START Input for this task

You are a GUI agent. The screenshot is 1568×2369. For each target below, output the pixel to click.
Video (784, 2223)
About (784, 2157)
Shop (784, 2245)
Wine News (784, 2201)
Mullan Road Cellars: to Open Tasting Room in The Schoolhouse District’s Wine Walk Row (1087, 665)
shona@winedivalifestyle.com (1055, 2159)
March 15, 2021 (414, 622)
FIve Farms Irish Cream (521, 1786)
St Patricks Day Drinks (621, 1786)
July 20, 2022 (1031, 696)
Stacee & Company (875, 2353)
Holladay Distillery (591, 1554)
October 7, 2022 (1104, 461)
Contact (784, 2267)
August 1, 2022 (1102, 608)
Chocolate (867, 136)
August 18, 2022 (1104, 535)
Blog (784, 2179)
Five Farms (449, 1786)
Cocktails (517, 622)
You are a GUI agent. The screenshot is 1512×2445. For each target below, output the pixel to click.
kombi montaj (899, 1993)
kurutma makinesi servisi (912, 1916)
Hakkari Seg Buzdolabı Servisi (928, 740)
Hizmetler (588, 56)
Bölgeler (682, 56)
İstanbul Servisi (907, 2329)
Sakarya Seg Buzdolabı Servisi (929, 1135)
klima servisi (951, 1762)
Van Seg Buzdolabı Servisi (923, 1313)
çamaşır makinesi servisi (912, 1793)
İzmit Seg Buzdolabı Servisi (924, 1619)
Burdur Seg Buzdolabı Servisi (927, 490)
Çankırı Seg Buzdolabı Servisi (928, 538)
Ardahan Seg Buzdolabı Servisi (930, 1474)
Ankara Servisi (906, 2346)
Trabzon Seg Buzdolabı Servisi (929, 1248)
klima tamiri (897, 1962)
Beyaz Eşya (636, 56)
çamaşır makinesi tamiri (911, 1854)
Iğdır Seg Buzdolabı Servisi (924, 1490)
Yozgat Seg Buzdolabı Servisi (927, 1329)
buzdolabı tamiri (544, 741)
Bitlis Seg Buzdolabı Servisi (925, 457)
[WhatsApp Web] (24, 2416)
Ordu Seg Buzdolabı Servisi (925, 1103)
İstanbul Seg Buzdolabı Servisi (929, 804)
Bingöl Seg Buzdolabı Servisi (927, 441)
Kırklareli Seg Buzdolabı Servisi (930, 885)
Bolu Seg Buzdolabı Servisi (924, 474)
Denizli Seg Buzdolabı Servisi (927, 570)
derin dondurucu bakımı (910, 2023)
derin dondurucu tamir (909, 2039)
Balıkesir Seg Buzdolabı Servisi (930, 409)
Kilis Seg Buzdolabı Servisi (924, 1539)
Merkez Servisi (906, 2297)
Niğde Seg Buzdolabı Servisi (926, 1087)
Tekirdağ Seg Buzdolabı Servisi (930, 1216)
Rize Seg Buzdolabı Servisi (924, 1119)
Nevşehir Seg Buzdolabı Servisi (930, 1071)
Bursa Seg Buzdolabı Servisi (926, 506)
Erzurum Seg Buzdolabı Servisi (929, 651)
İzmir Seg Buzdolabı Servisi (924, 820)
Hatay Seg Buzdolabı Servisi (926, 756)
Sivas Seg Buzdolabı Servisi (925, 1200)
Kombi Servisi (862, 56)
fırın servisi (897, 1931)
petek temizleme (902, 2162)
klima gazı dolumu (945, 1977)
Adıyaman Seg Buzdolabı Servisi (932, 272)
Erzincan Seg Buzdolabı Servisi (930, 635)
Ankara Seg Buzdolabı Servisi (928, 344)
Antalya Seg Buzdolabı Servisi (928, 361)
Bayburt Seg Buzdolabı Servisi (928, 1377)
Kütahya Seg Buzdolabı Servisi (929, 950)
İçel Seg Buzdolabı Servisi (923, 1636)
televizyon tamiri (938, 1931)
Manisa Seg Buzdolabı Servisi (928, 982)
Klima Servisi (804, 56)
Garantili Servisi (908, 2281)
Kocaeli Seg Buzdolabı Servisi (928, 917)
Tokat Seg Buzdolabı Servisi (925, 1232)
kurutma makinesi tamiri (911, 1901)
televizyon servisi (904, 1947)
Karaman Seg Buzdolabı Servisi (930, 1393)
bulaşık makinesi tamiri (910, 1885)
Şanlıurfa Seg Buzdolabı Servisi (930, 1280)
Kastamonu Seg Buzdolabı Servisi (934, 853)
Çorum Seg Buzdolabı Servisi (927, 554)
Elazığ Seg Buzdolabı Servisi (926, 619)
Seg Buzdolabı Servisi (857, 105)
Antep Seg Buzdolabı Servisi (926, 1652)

END Input for this task

What this task involves → Every line above with the word "derin" is to be copied out.

Task result →
derin dondurucu bakımı (910, 2023)
derin dondurucu tamir (909, 2039)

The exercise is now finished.